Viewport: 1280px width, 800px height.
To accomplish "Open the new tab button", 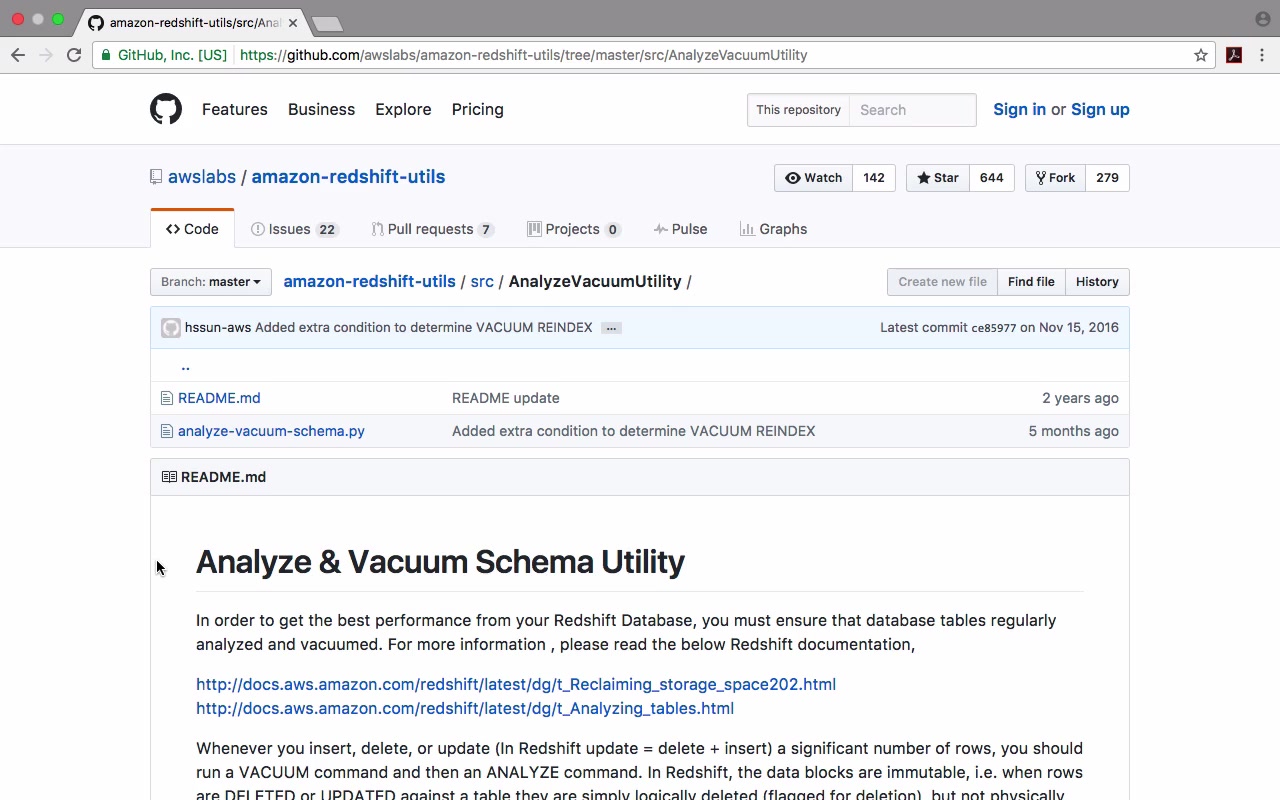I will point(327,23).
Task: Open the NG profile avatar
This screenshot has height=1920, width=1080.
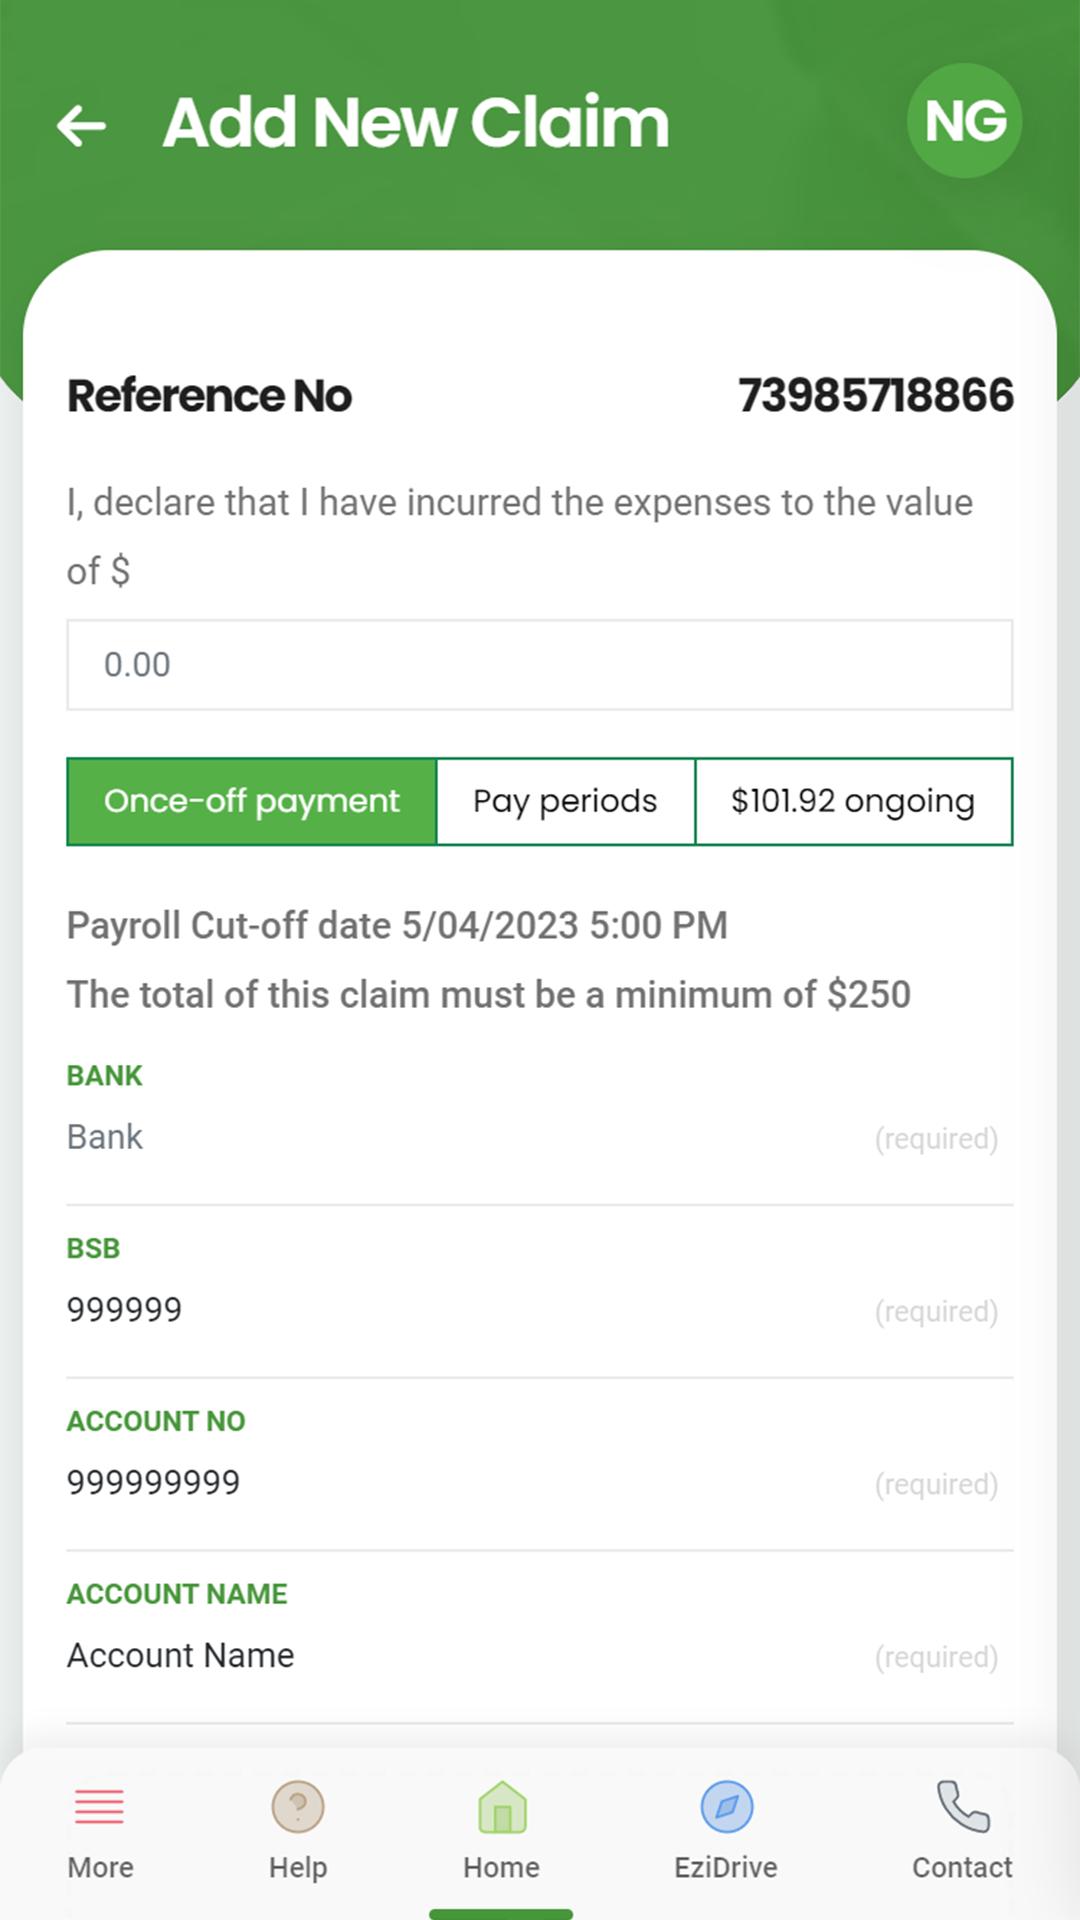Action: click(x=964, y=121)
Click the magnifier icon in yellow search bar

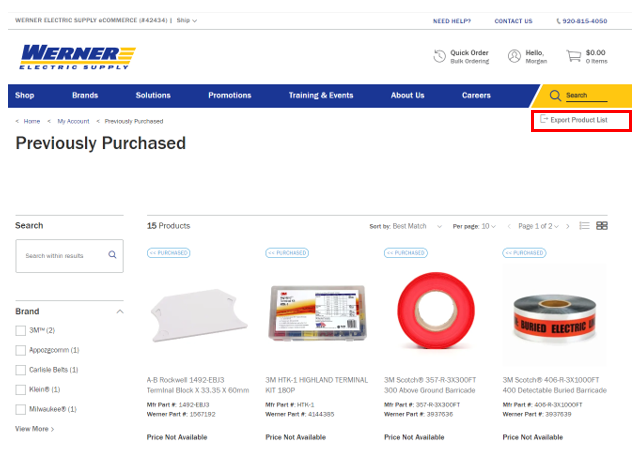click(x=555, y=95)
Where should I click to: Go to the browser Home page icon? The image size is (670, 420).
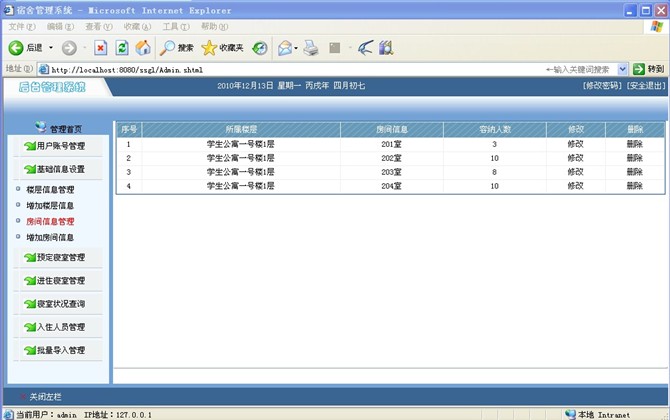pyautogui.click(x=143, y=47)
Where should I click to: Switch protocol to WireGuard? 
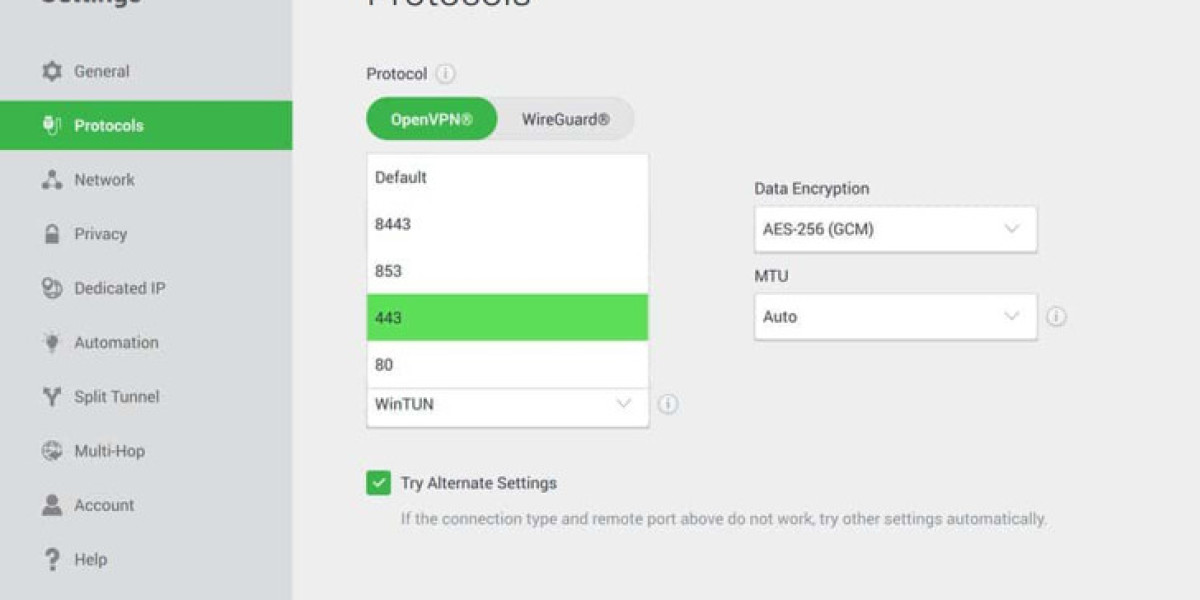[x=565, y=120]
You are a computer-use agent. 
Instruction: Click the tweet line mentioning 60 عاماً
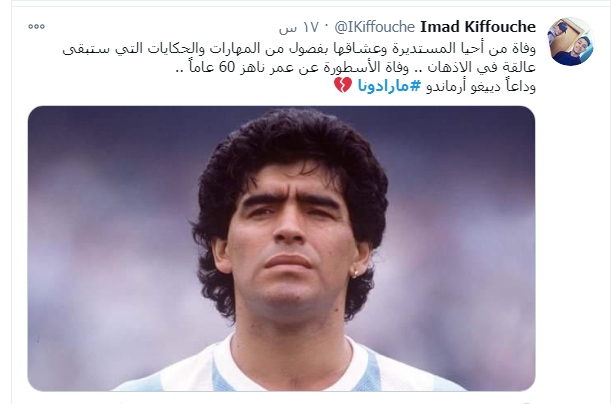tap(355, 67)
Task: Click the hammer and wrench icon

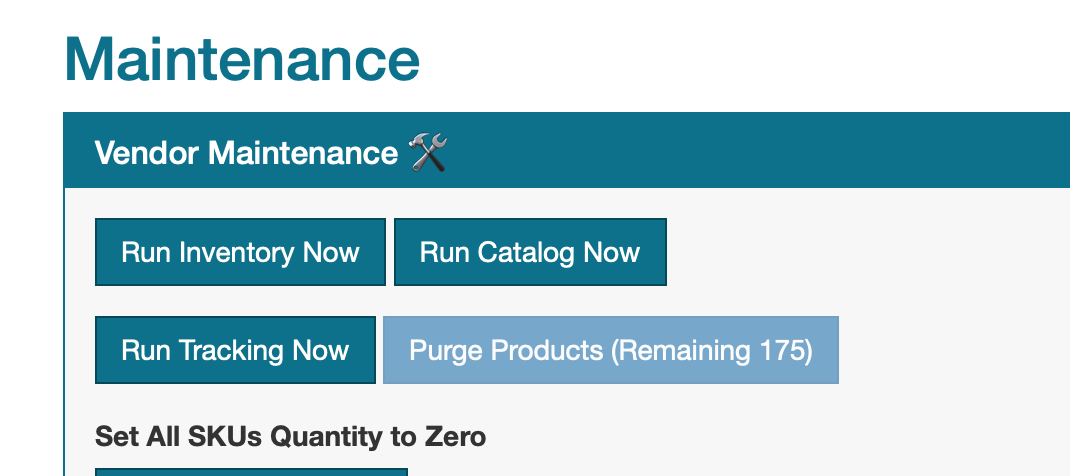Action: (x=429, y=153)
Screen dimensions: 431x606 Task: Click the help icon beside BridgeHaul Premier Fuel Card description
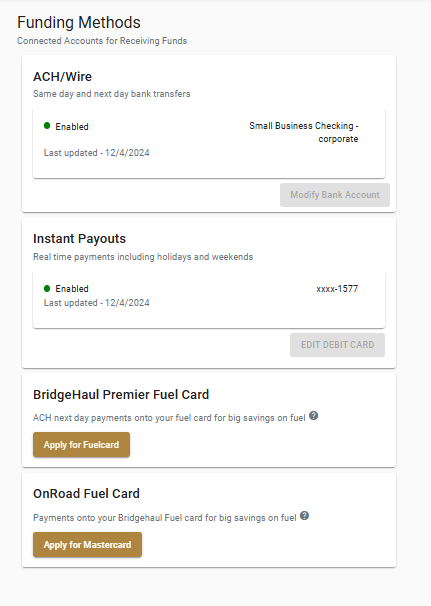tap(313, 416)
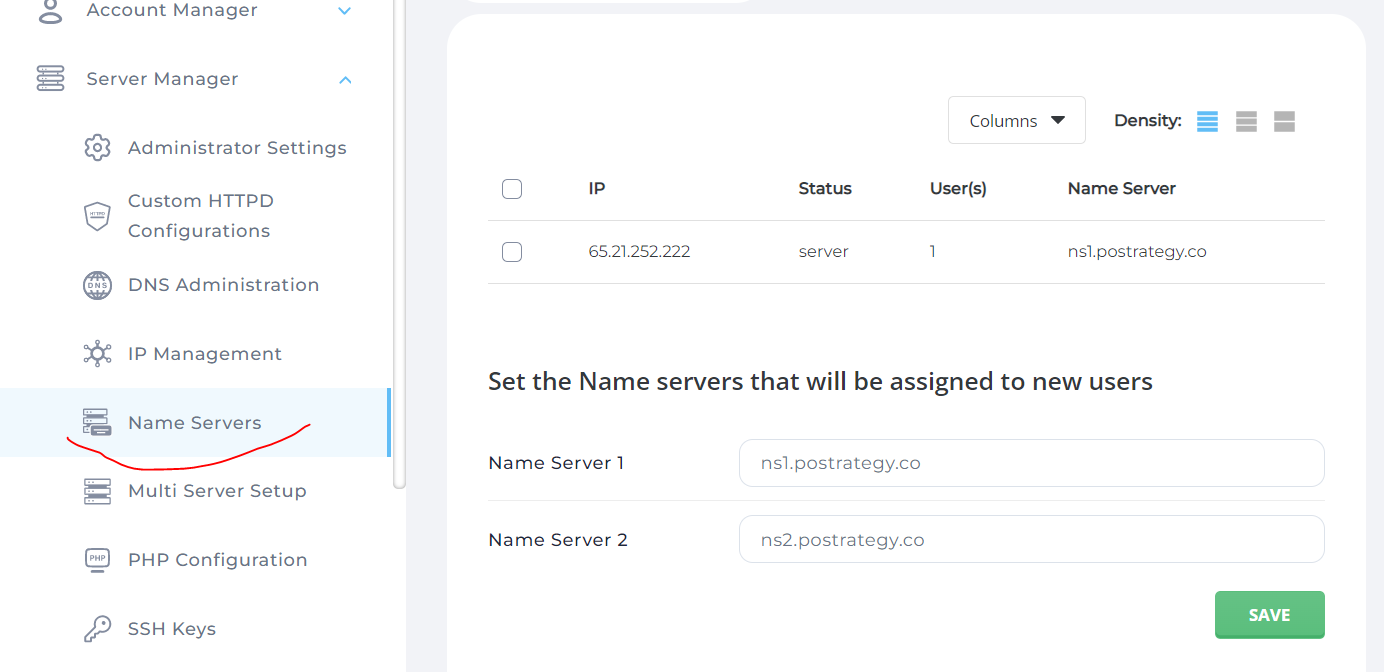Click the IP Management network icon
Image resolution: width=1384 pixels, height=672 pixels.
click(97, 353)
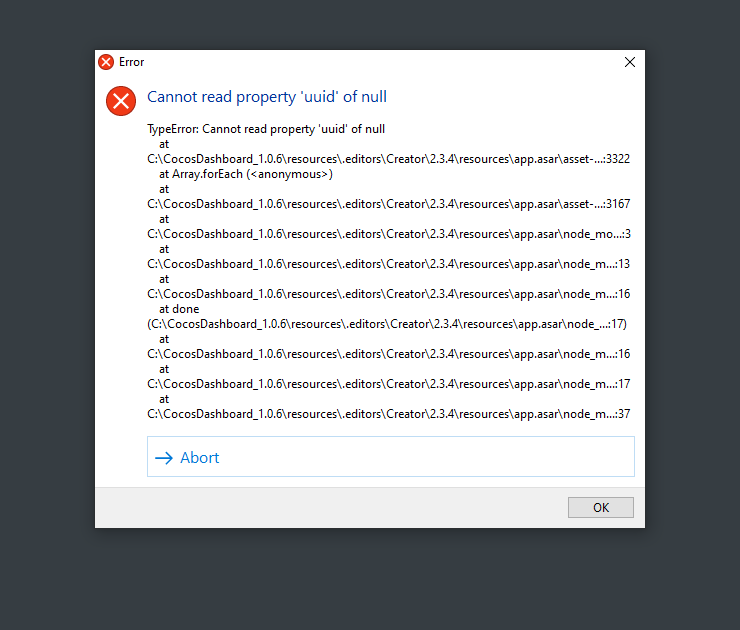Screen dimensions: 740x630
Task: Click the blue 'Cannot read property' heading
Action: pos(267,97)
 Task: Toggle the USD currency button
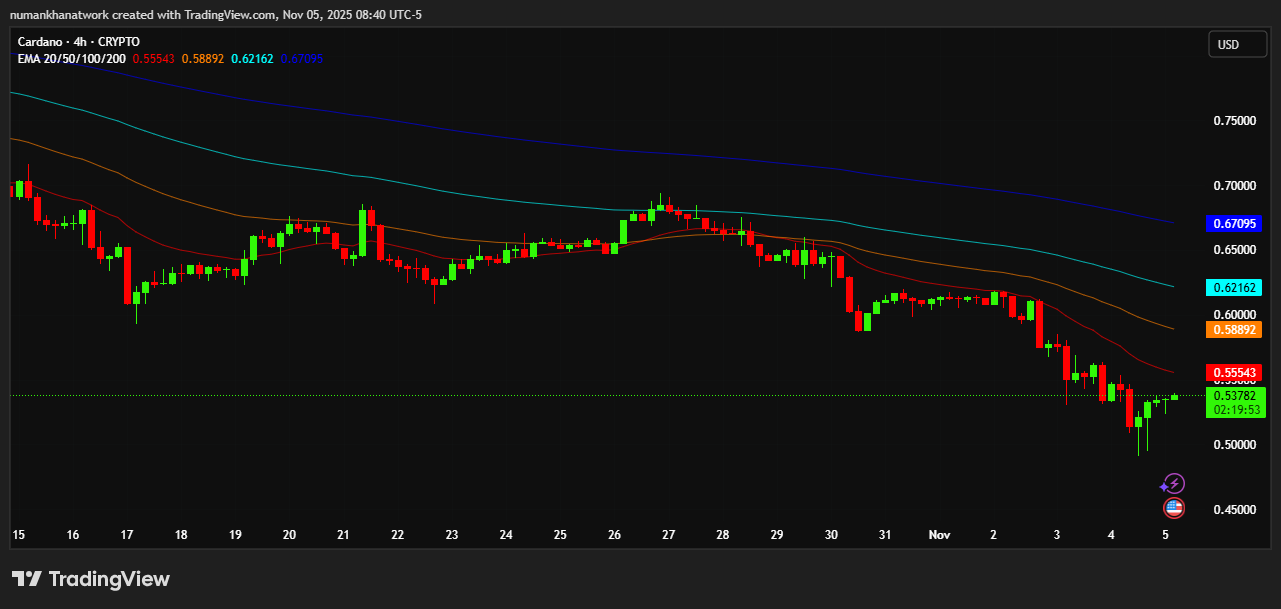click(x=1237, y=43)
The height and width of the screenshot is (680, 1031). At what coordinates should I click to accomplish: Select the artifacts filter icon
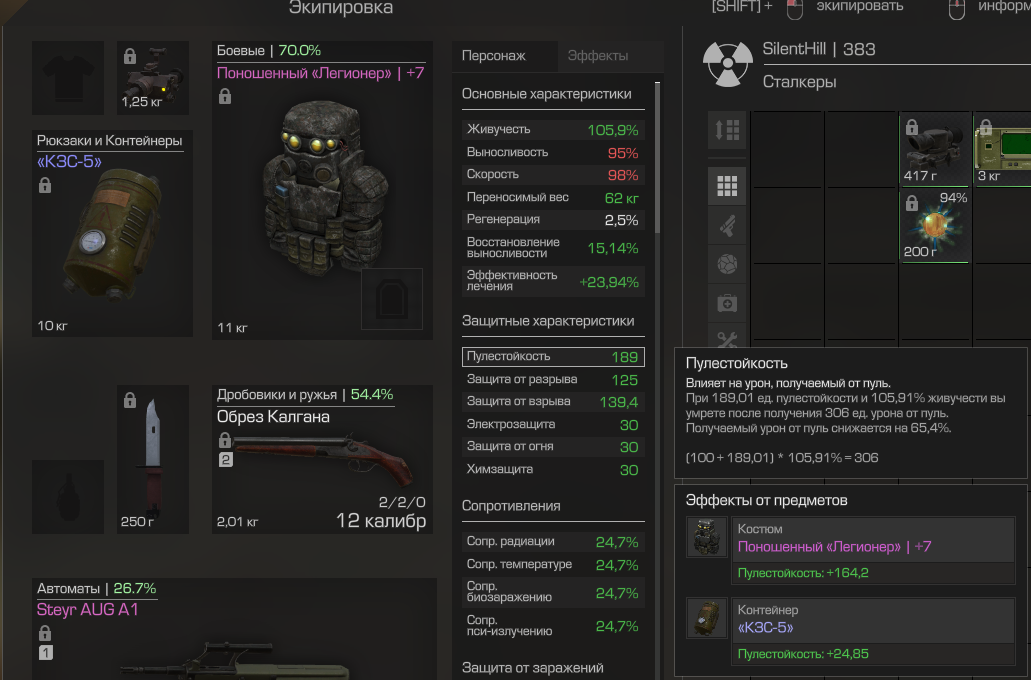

+---+

#### GOAL OF THE EXERCISE:
Copy nothing but the lines from the line holding "Screen dimensions: 431x606" through the last line of the entries, exactly, while leaving out the pictures.

#### EXERCISE RESPONSE:
Screen dimensions: 431x606 Task: Click the help icon beside BridgeHaul Premier Fuel Card description
tap(313, 416)
Click the IP Management network icon
Image resolution: width=1384 pixels, height=672 pixels.
click(97, 353)
Screen dimensions: 740x630
Task: Click the blue 'Cannot read property' heading
Action: pos(267,97)
 Task: Toggle the USD currency button
click(x=1237, y=43)
The height and width of the screenshot is (680, 1031). At what coordinates should I click to accomplish: Select the artifacts filter icon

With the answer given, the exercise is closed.